Our story
The Refugee Info Bus was founded in March 2016 by a group of friends who had been volunteering in the Calais ‘Jungle’ for several months.
For context, Calais is a port town in Northern France where refugees try to make it to the UK. It is wet and fairly mild in summer but brutally cold and unforgiving in the winter months. De-industrialisation means that the region has had a disproportionately high unemployment rate, which helps fuel anti-immigrant sentiment. Police and CRS violence is rife, and displaced people have tents and belongings confiscated daily.
Within a year, we facilitated over 10,000 Wi-Fi logins and delivered more than 1,000 workshops to 3,000+ individuals on the UK and French asylum systems as well as ‘’know your rights’’ workshops, following and during evictions.
In March 2017, we expanded our operations to Greece. By providing multilingual legal information, we helped refugees navigate the complex and ever changing asylum process at what is one of Europe’s major points of entry. Operating in camps across the mainland and islands, we conducted this work using handouts, and audio and video materials. Our team of legal case-workers were refugees themselves and had personal experience of the asylum process in Greece. In October 2017, in response to the enormity of the situation, we launched our information video series and Facebook messaging service. With the help of Facebook, we are able now to assist considerably more people than just those who we encountered via our mobile van. From 2018-2019,we created 40 videos that have been viewed 750k times in total, each video receives on average around 20 private messages, or requests for further info or assistance.
In April 2017 we returned to Calais. Though the ‘Jungle’ camp was destroyed, refugees continued to arrive in the town. No centralized camp has been established, with roughly five informal living settlements forming around Calais, with one larger informal settlement in Grande-Synthe. These camps were in industrial parks, in forests, under motorway bridges and in disused waste lands. Numbers in the camps tend to fluctuate throughout the year, with approximately 600 displaced people in Calais and 400 in Dunkirk at any given point throughout the year. This includes men, women and children, accompanied and unaccompanied, from Afghanistan, Sudan, Eritrea, Ethiopia and Kurdistan, with smaller numbers from various African, Middle Eastern, Asian and Eastern European countries.
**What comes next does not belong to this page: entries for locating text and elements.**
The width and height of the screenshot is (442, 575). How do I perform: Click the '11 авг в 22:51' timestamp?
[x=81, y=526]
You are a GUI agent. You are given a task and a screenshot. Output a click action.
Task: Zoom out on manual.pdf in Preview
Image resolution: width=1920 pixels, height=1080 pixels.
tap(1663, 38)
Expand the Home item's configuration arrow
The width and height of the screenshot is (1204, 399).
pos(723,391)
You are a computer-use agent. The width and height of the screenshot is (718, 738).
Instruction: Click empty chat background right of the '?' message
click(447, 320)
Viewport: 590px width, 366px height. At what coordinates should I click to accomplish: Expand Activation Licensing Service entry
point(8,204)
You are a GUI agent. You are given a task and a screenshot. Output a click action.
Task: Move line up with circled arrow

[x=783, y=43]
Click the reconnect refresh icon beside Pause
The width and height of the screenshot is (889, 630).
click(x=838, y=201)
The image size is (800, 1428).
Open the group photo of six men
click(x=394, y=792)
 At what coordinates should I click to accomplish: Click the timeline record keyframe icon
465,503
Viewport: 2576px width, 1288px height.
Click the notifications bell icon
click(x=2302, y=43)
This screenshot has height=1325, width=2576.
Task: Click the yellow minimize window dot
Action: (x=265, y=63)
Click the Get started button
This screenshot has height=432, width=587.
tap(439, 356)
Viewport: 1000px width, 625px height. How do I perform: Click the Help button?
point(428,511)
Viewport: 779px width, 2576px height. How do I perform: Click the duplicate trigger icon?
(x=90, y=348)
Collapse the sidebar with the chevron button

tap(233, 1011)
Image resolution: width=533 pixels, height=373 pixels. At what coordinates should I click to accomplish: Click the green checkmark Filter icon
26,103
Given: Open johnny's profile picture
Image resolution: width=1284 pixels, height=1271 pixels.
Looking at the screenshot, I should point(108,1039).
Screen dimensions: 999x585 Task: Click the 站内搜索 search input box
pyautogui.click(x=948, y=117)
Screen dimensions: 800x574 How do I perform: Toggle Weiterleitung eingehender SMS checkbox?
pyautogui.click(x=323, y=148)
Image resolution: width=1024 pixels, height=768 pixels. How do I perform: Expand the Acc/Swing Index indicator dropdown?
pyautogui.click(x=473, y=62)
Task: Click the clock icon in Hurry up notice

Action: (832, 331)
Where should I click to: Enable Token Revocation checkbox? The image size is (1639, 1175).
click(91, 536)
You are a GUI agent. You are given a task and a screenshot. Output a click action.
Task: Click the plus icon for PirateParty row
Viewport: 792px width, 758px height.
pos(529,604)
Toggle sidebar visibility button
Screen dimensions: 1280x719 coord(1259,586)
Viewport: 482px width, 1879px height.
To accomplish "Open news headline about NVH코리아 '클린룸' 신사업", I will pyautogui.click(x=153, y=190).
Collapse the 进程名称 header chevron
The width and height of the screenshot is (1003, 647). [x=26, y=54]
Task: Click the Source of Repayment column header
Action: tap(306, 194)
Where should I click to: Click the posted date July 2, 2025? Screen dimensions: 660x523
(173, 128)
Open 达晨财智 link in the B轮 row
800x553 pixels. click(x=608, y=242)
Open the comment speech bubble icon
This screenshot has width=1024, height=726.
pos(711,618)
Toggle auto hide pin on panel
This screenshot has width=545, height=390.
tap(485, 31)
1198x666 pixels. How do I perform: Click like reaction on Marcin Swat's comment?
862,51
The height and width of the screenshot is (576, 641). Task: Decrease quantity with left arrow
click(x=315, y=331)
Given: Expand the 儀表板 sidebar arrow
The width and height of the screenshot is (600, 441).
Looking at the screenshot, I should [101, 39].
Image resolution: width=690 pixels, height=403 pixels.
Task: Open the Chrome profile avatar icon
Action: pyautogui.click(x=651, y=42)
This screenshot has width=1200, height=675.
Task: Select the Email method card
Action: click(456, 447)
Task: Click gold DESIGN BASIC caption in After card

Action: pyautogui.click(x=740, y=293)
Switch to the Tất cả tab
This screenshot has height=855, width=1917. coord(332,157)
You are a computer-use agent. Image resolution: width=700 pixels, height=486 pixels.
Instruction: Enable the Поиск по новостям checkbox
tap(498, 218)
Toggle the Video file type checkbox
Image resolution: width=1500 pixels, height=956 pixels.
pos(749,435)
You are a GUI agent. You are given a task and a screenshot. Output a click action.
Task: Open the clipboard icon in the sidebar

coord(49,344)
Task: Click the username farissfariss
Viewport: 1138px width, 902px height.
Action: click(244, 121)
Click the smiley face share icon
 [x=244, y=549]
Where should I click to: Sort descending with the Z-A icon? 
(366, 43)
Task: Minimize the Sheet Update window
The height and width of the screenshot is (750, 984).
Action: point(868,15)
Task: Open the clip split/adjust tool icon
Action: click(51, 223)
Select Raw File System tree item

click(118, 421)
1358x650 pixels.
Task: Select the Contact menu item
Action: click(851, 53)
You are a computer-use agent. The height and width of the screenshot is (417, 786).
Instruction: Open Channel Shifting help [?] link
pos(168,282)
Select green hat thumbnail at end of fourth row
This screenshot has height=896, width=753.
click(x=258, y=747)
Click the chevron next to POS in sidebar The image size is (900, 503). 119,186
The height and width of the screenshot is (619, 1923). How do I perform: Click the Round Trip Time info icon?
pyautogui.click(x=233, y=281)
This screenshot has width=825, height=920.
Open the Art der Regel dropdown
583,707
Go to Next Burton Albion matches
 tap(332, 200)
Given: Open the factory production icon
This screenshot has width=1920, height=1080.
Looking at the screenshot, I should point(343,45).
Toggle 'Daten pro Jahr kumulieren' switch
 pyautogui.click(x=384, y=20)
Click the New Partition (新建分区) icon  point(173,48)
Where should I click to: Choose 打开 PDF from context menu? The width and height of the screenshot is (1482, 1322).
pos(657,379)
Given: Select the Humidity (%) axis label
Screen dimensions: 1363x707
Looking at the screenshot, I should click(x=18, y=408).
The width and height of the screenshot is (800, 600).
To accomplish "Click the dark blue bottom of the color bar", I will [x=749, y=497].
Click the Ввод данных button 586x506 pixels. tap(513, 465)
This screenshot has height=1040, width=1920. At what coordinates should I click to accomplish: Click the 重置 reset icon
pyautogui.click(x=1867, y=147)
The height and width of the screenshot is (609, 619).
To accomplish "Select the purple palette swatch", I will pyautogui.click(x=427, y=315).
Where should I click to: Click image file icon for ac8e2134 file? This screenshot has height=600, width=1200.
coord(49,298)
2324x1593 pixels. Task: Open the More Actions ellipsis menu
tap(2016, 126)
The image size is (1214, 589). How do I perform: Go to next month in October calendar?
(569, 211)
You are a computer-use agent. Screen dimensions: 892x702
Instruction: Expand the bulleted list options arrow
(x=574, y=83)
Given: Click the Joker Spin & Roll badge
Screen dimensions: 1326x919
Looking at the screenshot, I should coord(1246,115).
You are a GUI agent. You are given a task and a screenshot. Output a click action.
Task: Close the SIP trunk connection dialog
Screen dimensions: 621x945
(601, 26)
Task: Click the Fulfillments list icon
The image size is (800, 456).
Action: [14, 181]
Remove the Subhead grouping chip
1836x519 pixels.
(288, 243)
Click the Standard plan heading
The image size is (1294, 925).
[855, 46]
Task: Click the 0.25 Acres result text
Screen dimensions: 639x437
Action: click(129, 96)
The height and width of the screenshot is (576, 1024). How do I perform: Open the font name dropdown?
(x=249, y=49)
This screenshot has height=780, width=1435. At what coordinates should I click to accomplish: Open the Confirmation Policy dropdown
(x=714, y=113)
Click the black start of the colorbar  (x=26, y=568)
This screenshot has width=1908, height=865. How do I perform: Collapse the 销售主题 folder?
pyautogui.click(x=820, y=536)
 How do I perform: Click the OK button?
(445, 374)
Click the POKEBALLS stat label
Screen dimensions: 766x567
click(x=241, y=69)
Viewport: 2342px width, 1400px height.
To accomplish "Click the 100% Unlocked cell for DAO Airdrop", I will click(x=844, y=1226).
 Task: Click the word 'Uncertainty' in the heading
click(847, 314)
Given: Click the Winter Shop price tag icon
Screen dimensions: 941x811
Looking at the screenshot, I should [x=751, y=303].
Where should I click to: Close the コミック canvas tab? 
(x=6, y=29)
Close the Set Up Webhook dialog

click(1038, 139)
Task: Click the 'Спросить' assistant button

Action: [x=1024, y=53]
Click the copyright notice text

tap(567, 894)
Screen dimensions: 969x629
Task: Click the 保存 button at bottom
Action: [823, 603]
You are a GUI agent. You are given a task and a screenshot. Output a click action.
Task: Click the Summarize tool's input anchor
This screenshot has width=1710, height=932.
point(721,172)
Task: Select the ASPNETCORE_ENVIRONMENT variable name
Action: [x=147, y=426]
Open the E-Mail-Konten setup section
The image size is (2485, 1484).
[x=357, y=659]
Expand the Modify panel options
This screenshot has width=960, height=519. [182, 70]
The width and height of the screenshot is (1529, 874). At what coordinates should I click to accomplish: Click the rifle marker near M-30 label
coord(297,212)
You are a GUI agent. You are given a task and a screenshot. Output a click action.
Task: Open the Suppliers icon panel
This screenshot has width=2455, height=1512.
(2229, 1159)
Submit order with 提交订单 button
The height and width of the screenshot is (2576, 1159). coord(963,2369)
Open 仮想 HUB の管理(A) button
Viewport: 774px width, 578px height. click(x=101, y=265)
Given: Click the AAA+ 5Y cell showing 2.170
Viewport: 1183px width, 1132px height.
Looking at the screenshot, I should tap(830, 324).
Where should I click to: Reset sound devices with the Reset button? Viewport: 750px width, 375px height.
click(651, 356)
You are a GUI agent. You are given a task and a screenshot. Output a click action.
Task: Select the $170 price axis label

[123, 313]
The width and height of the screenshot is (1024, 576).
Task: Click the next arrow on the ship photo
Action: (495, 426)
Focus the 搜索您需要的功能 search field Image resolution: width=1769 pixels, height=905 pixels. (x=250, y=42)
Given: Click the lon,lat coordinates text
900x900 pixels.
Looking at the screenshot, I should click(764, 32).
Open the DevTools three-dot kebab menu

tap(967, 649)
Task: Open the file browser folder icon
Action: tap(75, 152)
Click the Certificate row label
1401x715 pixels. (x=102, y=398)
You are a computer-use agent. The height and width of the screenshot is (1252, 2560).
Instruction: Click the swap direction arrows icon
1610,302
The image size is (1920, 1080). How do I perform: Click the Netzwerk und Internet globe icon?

Many refugees meet with our team every week to understand their rights, discuss their plans, call their family and/or access the internet. Living homeless as a refugee is fraught with anxiety, loneliness and danger. Making contact with parents, partners or children that have been left behind at home, or even stranded in transit countries can relieve this tension slightly. Every day, we see the positive effects that our service has on our beneficiaries wellbeing. While many refugees in Europe have a smartphone, funds to buy credit are less common. As a result individuals are unable to access the Internet in order either to communicate with family and friends or to plan their future. The Refugee Info bus has a model to meet this unfulfilled need, which we have piloted and successfully expanded. Whilst many excellent NGOs are providing support to those who have settled in Europe, Refugee Info Bus specialises in supporting those who are on the move, or who live in difficult or transient places.
Most displaced people in Greece are stuck in a state of limbo, trapped in a notoriously slow asylum procedure and legally unable to move off the Greek islands camps. In Greece, Refugee Info Bus was based in Athens and produced multilingual legal information videos which provide clear and accessible explanations of the complex asylum system. We suspended our ground operations in Greece in January 2020.